## What the task asks
Pull out the lines of the material below, starting with the line containing "The width and" and continuing through the last line of the material, both included, and reproduce them word for word.

## Stored records
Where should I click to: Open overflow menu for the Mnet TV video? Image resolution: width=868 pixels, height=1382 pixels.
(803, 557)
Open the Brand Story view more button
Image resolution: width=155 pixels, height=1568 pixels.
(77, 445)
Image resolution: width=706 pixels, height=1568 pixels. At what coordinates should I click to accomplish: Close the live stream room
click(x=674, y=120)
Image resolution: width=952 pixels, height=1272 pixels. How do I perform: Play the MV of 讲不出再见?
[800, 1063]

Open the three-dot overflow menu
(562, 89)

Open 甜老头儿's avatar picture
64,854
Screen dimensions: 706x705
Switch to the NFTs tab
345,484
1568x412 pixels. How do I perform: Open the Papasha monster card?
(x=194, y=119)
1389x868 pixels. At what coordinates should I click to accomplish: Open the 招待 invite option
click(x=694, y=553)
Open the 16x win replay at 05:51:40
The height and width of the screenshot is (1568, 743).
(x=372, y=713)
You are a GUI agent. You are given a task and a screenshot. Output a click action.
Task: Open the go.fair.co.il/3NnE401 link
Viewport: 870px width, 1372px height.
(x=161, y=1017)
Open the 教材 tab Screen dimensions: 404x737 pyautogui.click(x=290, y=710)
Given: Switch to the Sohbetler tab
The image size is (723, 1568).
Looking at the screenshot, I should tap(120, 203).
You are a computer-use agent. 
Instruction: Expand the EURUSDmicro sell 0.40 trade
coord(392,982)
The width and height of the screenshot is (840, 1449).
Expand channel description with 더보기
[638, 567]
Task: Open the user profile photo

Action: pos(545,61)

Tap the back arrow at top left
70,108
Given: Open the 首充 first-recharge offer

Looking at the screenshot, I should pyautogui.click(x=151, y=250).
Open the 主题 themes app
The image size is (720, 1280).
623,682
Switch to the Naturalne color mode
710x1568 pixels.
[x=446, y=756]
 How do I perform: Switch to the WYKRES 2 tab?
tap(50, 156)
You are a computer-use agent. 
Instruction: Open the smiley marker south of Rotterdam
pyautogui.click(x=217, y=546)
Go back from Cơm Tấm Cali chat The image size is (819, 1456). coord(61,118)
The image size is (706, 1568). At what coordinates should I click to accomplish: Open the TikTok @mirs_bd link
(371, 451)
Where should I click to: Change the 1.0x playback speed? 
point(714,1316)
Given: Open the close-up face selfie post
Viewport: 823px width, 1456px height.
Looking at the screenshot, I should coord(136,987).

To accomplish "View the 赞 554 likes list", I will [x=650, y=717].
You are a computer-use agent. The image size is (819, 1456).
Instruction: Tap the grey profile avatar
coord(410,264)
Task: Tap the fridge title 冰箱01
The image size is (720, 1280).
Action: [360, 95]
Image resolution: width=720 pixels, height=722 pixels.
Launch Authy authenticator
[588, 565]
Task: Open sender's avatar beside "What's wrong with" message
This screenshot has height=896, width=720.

## Complete response
The width and height of the screenshot is (840, 1449).
Expand channel description with 더보기
[638, 567]
Task: Open the user profile photo

Action: pos(545,61)

Tap the back arrow at top left
70,108
Given: Open the 首充 first-recharge offer

Looking at the screenshot, I should pyautogui.click(x=151, y=250).
Open the 主题 themes app
The image size is (720, 1280).
623,682
Switch to the Naturalne color mode
710x1568 pixels.
[x=446, y=756]
 How do I perform: Switch to the WYKRES 2 tab?
tap(50, 156)
You are a computer-use agent. 
Instruction: Open the smiley marker south of Rotterdam
pyautogui.click(x=217, y=546)
Go back from Cơm Tấm Cali chat The image size is (819, 1456). coord(61,118)
The image size is (706, 1568). At what coordinates should I click to accomplish: Open the TikTok @mirs_bd link
(371, 451)
Where should I click to: Change the 1.0x playback speed? 
point(714,1316)
Given: Open the close-up face selfie post
Viewport: 823px width, 1456px height.
Looking at the screenshot, I should coord(136,987).

To accomplish "View the 赞 554 likes list", I will [x=650, y=717].
You are a computer-use agent. The image size is (819, 1456).
Instruction: Tap the grey profile avatar
coord(410,264)
Task: Tap the fridge title 冰箱01
The image size is (720, 1280).
Action: [360, 95]
Image resolution: width=720 pixels, height=722 pixels.
Launch Authy authenticator
[588, 565]
Task: Open sender's avatar beside "What's wrong with" message
This screenshot has height=896, width=720.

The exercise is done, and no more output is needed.